• TASK TO COMPLETE
Where a line below holds the string "title", copy that line.

DATA TO EXAMINE Start Marker

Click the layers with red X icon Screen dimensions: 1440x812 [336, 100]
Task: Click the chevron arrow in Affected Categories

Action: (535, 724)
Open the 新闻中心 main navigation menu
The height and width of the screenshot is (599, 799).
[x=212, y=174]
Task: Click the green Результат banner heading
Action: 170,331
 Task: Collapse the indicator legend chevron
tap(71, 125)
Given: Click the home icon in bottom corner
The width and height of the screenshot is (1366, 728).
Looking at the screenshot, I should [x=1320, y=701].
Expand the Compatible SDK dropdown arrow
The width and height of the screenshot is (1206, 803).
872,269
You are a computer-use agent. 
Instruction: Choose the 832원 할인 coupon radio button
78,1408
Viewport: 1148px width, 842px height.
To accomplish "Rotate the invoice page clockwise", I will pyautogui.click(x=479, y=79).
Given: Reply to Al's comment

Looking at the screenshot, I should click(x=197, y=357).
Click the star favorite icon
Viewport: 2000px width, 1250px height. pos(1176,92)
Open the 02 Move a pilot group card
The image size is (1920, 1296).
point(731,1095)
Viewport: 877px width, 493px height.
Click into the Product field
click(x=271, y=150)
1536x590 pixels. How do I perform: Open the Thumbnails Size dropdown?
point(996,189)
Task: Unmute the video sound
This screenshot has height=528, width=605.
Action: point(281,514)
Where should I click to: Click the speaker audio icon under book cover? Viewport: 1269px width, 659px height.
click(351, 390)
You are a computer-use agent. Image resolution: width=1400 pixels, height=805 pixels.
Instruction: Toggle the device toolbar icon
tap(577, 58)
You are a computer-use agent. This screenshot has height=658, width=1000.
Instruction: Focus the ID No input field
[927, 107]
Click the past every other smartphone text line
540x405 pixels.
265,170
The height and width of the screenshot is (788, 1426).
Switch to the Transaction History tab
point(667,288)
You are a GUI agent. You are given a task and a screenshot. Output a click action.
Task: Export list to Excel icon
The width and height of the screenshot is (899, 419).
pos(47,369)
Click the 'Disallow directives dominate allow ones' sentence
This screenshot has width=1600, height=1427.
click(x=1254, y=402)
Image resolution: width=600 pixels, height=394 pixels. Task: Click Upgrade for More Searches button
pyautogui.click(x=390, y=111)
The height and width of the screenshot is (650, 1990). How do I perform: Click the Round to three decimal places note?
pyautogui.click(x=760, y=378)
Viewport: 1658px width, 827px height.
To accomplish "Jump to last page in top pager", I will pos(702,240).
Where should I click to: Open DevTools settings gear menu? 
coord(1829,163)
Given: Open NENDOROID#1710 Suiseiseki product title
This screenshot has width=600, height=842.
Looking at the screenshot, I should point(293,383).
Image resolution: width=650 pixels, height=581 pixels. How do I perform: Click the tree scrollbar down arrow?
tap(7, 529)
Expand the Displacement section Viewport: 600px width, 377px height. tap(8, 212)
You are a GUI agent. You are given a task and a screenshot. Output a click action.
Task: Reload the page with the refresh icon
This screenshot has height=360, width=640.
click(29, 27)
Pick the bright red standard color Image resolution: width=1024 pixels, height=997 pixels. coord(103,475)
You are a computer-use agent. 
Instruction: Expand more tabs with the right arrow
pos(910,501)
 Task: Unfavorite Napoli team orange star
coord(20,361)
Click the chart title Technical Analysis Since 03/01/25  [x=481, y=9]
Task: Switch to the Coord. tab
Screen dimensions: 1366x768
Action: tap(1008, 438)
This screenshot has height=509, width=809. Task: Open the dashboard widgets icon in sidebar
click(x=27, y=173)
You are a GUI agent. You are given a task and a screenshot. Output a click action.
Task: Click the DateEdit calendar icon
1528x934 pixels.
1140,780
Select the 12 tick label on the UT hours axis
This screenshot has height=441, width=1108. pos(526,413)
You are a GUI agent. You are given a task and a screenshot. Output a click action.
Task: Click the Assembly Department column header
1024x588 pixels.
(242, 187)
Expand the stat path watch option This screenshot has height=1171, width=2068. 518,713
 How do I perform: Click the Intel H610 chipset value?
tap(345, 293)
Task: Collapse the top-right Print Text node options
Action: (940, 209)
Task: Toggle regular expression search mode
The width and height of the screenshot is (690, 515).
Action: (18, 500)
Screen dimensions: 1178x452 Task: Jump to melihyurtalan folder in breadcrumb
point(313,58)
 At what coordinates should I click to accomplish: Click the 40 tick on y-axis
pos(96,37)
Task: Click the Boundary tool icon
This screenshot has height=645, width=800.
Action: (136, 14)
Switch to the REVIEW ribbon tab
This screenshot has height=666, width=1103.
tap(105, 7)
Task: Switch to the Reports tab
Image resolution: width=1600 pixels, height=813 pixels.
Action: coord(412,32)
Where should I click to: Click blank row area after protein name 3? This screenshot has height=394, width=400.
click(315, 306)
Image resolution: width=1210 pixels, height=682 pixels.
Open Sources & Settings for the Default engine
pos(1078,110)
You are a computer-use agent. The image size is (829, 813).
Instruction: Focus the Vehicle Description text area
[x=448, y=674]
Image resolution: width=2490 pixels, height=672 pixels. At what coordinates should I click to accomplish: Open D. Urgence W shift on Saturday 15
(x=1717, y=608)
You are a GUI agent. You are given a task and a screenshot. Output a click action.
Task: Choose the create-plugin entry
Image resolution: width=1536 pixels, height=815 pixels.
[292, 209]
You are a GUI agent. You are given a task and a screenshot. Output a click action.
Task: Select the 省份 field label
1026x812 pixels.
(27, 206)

DATA TO EXAMINE End Marker

• COMPLETED TASK
Given: Open NENDOROID#1710 Suiseiseki product title
Click the chart title Technical Analysis Since 03/01/25  [x=481, y=9]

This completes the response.